In recent years, serious questions have also been raised about the ethics of using animals in psychological research (Herzog, 2005). Psychologists study animal behavior to shed light on human behavior. Crowding mice into small cages, for example, has yielded valuable insights into the effects of overcrowding on humans. Animals are used in experiments in which it would be clearly unethical to use human participants - such as studies involving brain lesions (requiring cutting into the brain). In fact, much of what we know about sensation, perception, drugs, emotional attachment, and the neural basis of behavior is derived from animal research (Ringach & Jentsch, 2009). Yet, animal protectionists and others question whether it is ethical to use nonhuman animals, which cannot give their consent to serve as subjects in psychological research (Greek & Greek, 2010).

In its "Ethical Principles of Psychologists and Code of Conduct," the American Psychological Association (2010) has defined the standards that apply to the use of animals in research:

a. Psychologists acquire, care for, use, and dispose of animals in compliance with current federal, state, and local laws and regulations, and with professional standards.

b. Psychologists trained in research methods and experienced in the care of laboratory animals supervise all procedures involving animals and are responsible for ensuring appropriate consideration of their comfort, health, and humane treatment.

c. Psychologists ensure that all individuals under their supervision who are using animals have received instruction in research methods and in the care, maintenance, and handling of the species being used, to the extent appropriate to their role.
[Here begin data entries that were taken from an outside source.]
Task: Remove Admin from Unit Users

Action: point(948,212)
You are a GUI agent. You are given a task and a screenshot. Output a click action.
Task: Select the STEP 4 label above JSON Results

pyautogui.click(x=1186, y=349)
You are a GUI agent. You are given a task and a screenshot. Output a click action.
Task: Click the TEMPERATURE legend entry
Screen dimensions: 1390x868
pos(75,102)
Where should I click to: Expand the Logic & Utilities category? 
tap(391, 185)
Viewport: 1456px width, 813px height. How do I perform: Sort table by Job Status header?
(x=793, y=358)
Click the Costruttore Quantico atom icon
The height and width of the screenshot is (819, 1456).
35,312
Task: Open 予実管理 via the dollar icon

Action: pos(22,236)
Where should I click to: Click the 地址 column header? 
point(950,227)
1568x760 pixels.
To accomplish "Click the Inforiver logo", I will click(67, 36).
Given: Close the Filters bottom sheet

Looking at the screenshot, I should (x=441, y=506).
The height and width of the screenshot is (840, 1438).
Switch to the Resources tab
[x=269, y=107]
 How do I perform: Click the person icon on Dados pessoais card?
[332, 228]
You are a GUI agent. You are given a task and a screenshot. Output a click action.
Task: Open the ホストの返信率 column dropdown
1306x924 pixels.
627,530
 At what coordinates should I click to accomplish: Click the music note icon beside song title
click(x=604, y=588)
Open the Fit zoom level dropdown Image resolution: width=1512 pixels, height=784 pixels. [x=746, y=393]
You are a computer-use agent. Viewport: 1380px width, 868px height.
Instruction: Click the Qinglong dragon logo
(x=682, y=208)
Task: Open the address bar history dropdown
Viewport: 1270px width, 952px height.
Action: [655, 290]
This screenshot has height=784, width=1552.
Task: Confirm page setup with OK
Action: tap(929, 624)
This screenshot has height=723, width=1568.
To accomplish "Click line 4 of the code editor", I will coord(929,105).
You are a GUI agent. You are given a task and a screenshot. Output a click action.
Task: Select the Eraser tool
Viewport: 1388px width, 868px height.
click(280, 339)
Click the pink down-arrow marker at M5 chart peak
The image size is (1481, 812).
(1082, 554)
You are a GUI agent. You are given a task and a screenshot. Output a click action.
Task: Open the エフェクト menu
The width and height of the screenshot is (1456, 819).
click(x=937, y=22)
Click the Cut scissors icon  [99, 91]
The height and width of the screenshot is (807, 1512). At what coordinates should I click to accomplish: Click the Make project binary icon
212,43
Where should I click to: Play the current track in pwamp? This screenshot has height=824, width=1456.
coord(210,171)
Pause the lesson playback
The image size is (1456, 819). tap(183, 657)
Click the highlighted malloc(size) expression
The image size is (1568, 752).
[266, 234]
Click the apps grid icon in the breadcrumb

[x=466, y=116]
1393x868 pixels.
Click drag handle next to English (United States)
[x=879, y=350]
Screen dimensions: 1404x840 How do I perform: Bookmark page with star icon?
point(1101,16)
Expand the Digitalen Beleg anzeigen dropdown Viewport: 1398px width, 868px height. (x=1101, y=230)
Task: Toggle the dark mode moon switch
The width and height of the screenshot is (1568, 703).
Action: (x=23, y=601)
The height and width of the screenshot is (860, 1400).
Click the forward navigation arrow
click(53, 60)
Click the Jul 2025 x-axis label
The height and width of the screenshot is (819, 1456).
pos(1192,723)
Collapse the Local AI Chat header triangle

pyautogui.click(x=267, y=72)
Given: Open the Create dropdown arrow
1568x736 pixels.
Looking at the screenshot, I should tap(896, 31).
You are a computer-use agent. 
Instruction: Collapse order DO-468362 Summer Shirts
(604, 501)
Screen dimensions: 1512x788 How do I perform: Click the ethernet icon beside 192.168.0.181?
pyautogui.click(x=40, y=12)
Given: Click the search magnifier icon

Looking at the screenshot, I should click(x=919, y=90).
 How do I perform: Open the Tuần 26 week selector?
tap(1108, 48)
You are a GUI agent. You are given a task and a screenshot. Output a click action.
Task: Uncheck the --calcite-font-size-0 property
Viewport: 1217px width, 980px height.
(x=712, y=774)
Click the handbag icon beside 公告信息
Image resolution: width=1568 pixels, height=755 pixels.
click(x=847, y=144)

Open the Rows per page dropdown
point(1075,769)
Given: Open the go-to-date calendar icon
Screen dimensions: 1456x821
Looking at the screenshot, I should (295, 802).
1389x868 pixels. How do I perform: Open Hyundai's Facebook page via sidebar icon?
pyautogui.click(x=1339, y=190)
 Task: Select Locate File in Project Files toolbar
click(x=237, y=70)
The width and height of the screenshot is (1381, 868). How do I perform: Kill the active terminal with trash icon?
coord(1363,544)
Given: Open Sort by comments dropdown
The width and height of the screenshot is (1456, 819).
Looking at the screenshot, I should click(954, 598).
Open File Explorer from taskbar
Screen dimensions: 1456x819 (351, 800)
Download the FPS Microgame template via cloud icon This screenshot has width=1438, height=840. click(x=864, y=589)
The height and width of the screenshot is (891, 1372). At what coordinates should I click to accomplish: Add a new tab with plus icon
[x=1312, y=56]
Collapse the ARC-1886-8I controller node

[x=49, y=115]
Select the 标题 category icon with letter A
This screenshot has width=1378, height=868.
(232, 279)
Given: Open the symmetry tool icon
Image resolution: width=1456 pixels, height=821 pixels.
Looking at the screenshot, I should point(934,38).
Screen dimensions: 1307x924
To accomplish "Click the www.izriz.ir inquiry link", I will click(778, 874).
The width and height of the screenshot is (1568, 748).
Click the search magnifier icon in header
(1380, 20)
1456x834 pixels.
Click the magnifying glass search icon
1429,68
d. Psychologists make reasonable efforts to minimize the discomfort, infection, illness, and pain of animal subjects.

e. Psychologists use a procedure subjecting animals to pain, stress, or privation only when an alternative procedure is unavailable and the goal is justified by its prospective scientific, educational, or applied value.

f. Psychologists perform surgical procedures under appropriate anesthesia and follow techniques to avoid infection and minimize pain during and after surgery.

g. When it is appropriate that an animal's life be terminated, psychologists proceed rapidly, with an effort to minimize pain and in accordance with accepted procedures.

These principles have been expanded by the APA's Committee on Animal Research and Ethics (CARE) into a full set of guidelines for psychologists who use animals in research (American Psychological Association, 2011).